[Saved entries]
★ ★ ★ ★
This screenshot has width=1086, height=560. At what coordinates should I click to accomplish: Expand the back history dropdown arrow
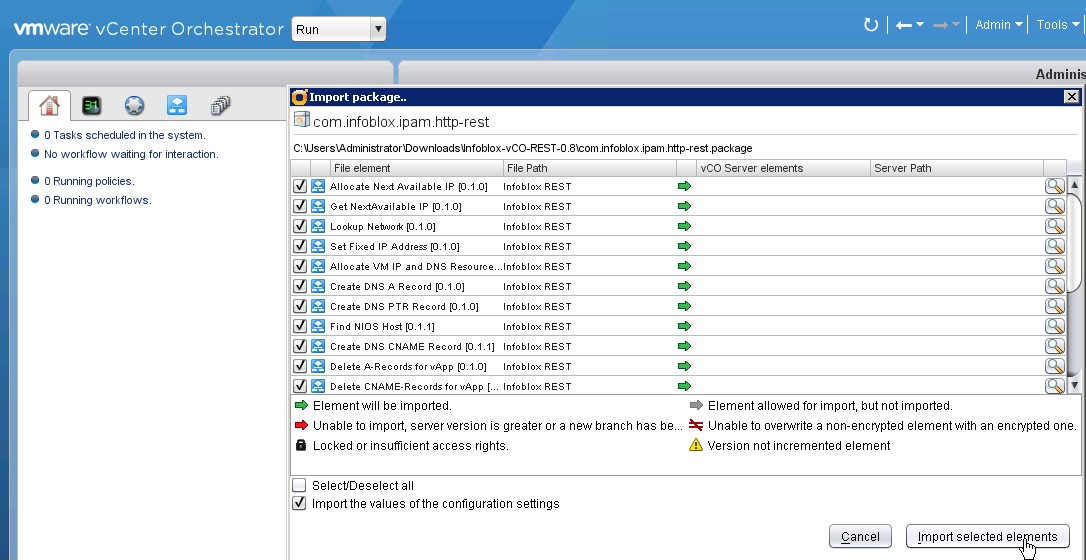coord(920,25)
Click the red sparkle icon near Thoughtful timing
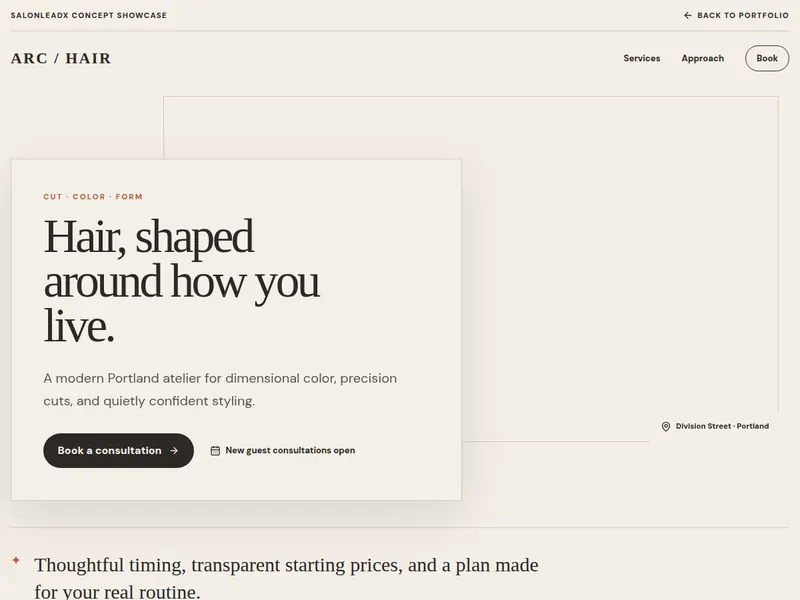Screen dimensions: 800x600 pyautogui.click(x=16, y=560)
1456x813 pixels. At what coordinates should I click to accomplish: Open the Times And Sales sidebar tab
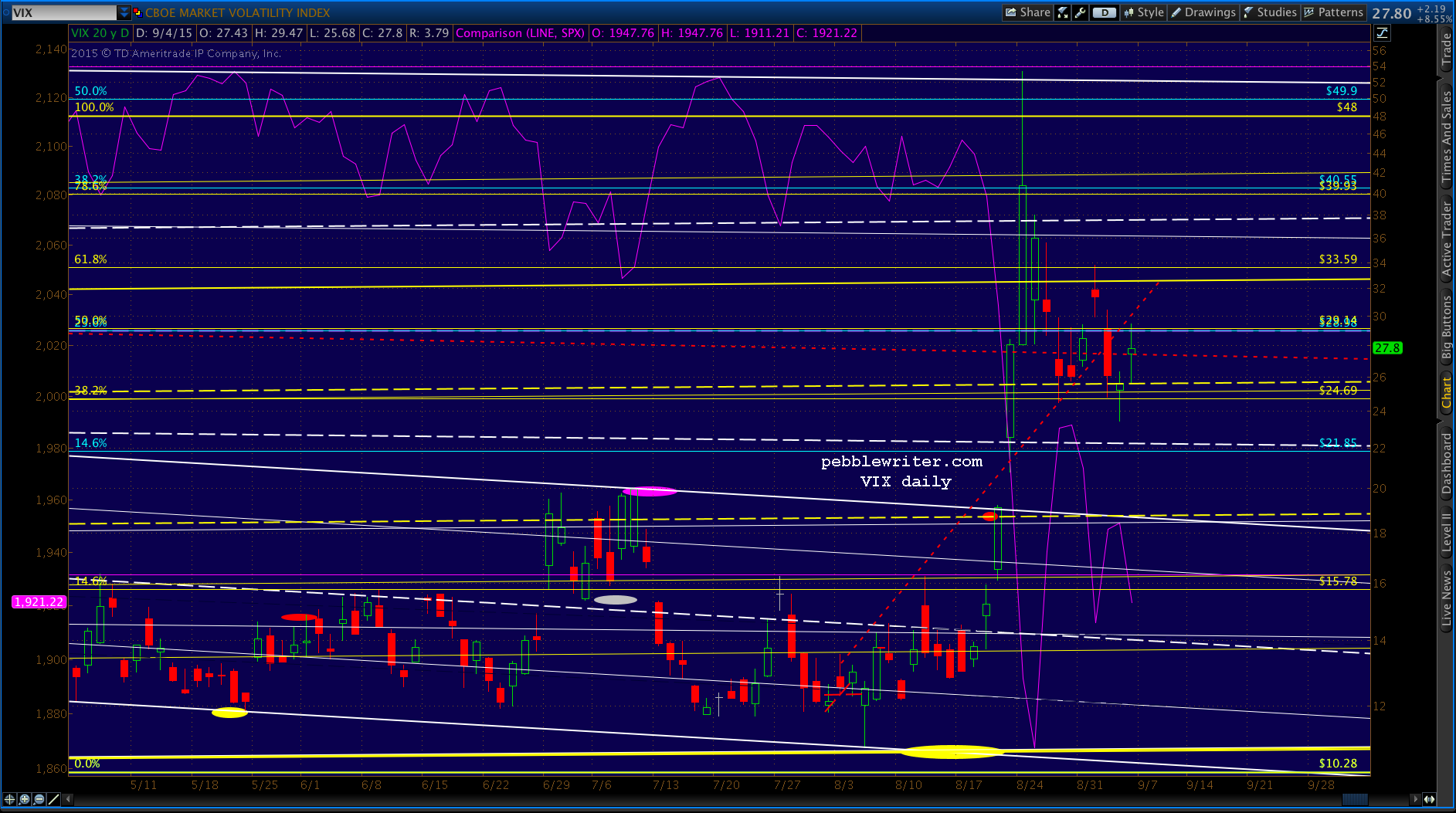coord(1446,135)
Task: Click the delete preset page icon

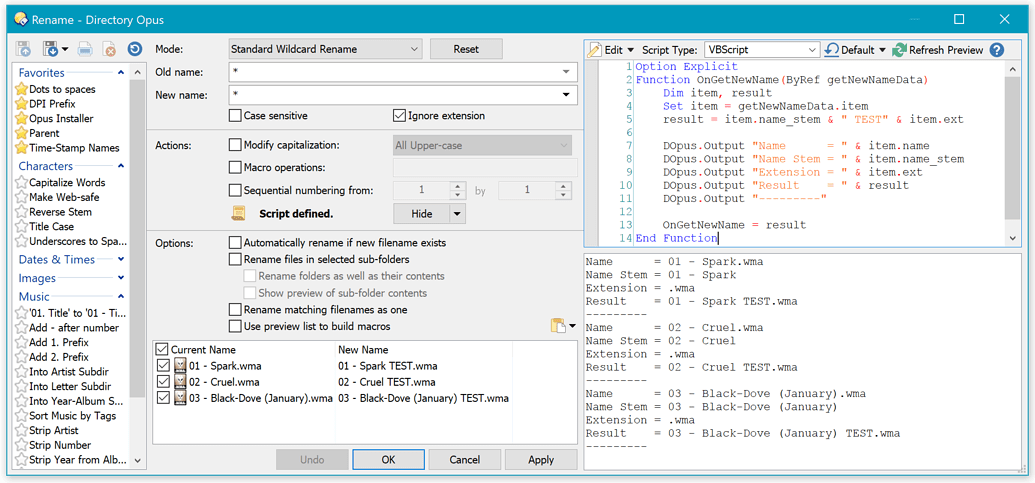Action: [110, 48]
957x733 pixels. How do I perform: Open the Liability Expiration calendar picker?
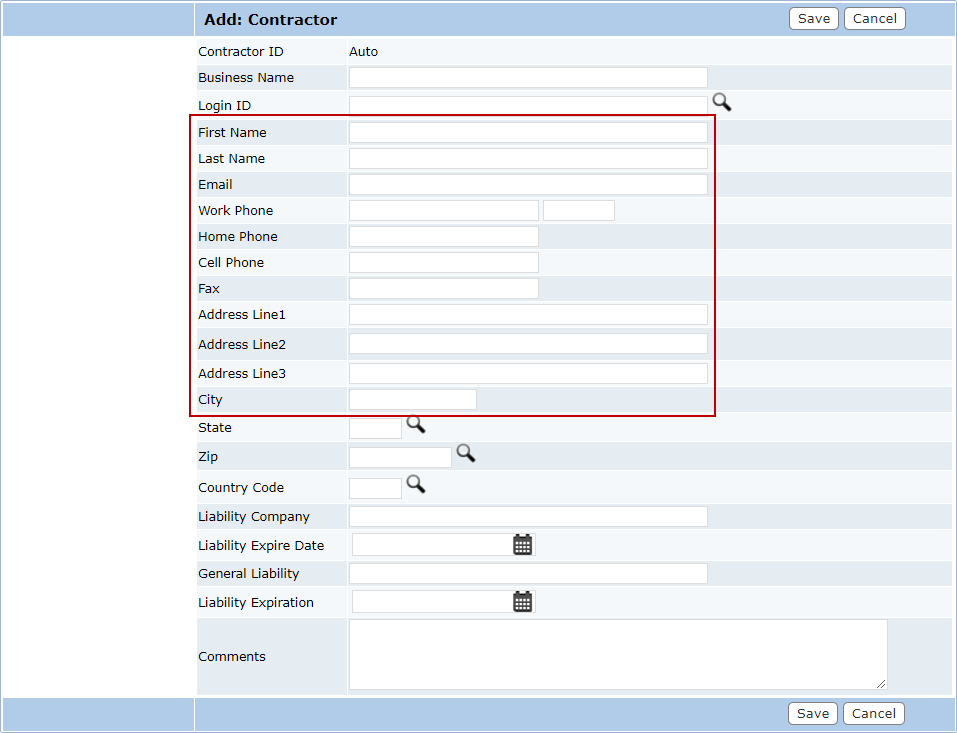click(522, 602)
★ ★ ★ ★
A faithful copy of each entry is required, and no picture may be carried into it.

This screenshot has width=1086, height=560. At what coordinates should I click to accomplish: Expand the back history dropdown arrow
coord(920,25)
Click the red sparkle icon near Thoughtful timing
Screen dimensions: 800x600 pyautogui.click(x=16, y=560)
1456x813 pixels. At what coordinates should I click to accomplish: Open the Times And Sales sidebar tab
coord(1446,135)
Task: Click the delete preset page icon

Action: [110, 48]
957x733 pixels. How do I perform: Open the Liability Expiration calendar picker?
click(522, 602)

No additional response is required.